Saturday, April 7, 2007

The Five Software Development Tools You Wish You Had

Last week I went to the embedded systems conference (ESC) in San Josa, CA. This is my second time going and last time I was unimpressed. This time however there were five technologies which really shook my cookie.

All of the products come from different vendors so there is no chance that we will get all of them in a single bundle any time soon. Also, they all cost big $$$ so don't expect them to be GPL'd either.

5) WindRiver's Sensor Points - This is a pretty cool technology which is like an automatic update API for arbitrary code. It allows you to send and run arbitrary code to any system running VxWorks. Thus if you find a bug after your product has been released, you can send a patch to the system while its still running. There are some security concerns here which I never got an answer to, but I'm going to assume (hope) that WindRiver has got those worked out.

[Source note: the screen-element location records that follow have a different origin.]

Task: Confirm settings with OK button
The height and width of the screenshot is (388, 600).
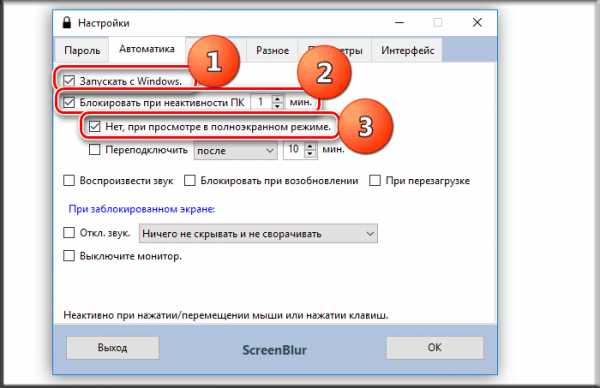Action: point(435,348)
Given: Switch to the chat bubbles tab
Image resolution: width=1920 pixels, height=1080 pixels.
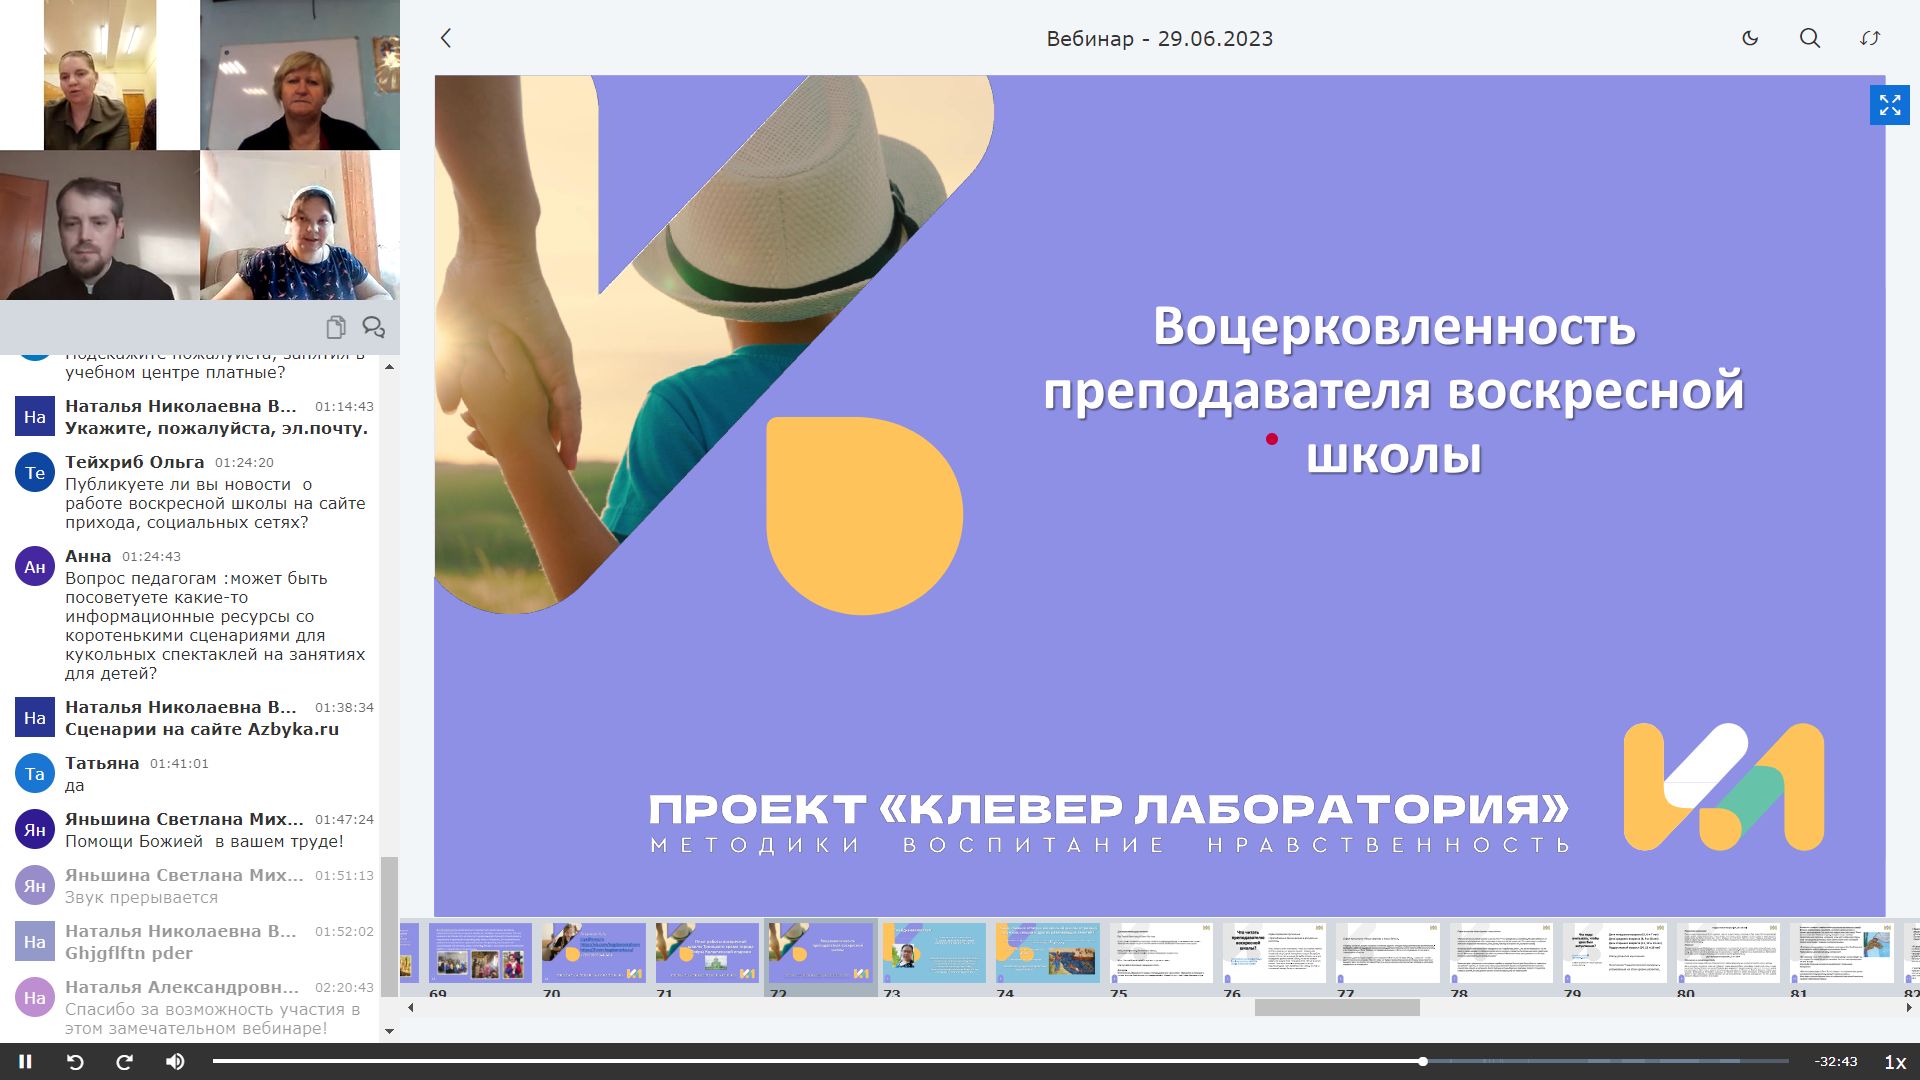Looking at the screenshot, I should tap(373, 327).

4) Virtutech Hardware Simulators - These are some pretty insane simulators. Once you define your hardware model they run the hardware on your host as a Virtual Machine. In many cases it can run even faster than real-time. But thats not all, you can turn on checkpointing in the simulator and record the state of the simulator over time. They you can actually run the simulator backwards and forwards, and even send the checkpoints over the internet so others can see view its state as well.
Sounds great right? The catch is creating the hardware model. Making new models is both technically challenging and can take months. They have a number of models already created but if you have your own funky hardware you're probably going to have to do a lot from scratch. Virtuatech makes their money by creating the model for you... which can be expensive.

3) QNX's Multi-Core Analysis Tool
Multi-core is taking off and managing all of those cores is not going to be trivial. I took a look at this tool and I was pretty impressed. You can see what each of your cores is doing at any given moment. It tracks which programs are running and what types of system calls and interrupts are occurring on each core in a nice easy to use graphical interface.

2) Coverity Static Analysis (and others)
This product has got enough of its own publicity so I'm not even going to go further here. However I will add that it is really cool, and everyone should be using some sort of static analysis (if they can afford it).

1) Green Hills Software and Lauterbach's Back-in-Time Debuggers
These technologies are really cool... you have to see em to believe em. They record the state of your system at every point in time and lets you go back in time and check out memory, registers and more. This would be helpful for tracking down hard bugs and extremely useful just in general.

The catch is that you need special hardware to run this stuff though green hills has some workaround technology called TraceEdge.